_Yapılacak iş_
Erkeklik üzerine olan metne göre, Doğu Afrika Maasai toplumundaki genç erkekler “gerçek” bir “adamlığa” erişmek için ne yapmak zorundaydı?

_Gösterilen metin_
Amerikalı Profesör Joseph Vandello’nun sosyal ve kültürel psikoloji alanlarında gerçekleştirdiği araştırmada, katılımcılara bir erkeğin hangi koşullarda erkekliğini ve bir kadının hangi koşullarda kadınlığını yitirebileceği sorulmuştur. Bunun üzerine erkeklerden alınan en ilginç cevaplar; iş yerinden kovulmak, aileyi geçindirememek ve terk etmek (aileyi, işini yarı yolda bırakmak anlamında) olmuştur. Kadınlarda ise bir cevap bulmanın daha zor olduğu ve ağırlıklı olarak rahmin alınması gibi fiziksel açıklamalar yapıldığı ortaya çıkmıştır.

İlkel Kabilelerde Erkeklik

Yakın zamana kadar, Doğu Afrika Maasai toplumundaki genç erkekler, yalnızca mızrak ve kalkan kullanarak aslan öldürdükten sonra “gerçek” bir “adamlığa” erişebiliyorlardı. Ataerkilliğin egemen olduğu bu toplumda, ancak bu sınavı geçtikten sonra evlenmelerine ve çocuk sahibi olmalarına izin verilirdi. Bugün bu ritüel hayvanları koruma amaçlı yasaklanmıştır.

Amazon’un yerli halklarından Sateré-Mawé’lilerde ise, “erkek adam” olabilmek için erkekler, meşhur mermi karıncalarıyla (bullet ant) dolu bir eldiveni ellerine takarak on dakika boyunca yarattıkları acıya dayanmaları istenilmekteydi. Sokmanın verdiği acı ise kurşun yarası ile karşılaştırılabilir. Bu ritüeli acısız geçiren başarılı, acı belirtisi gösteren biri ise başarısız sayılıp, ritüele en baştan başlaması gerekiyordu.

_Sağlanan bilgiler_
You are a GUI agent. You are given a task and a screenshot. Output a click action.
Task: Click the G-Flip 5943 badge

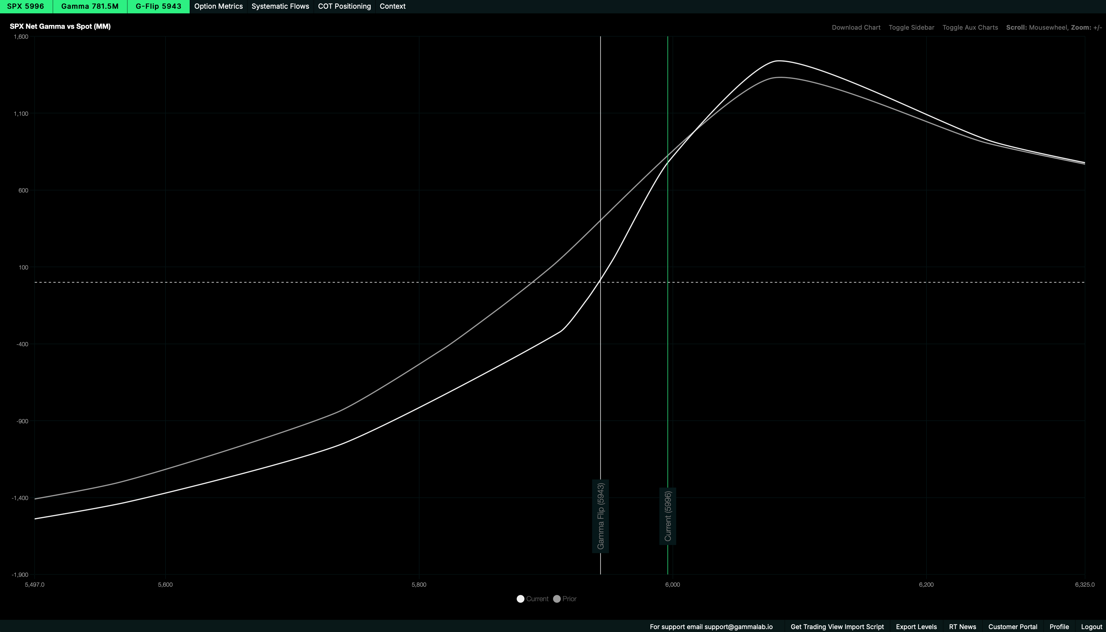(158, 7)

_Çıktı_
Yalnızca mızrak ve kalkan kullanarak bir aslan öldürmek zorundaydılar.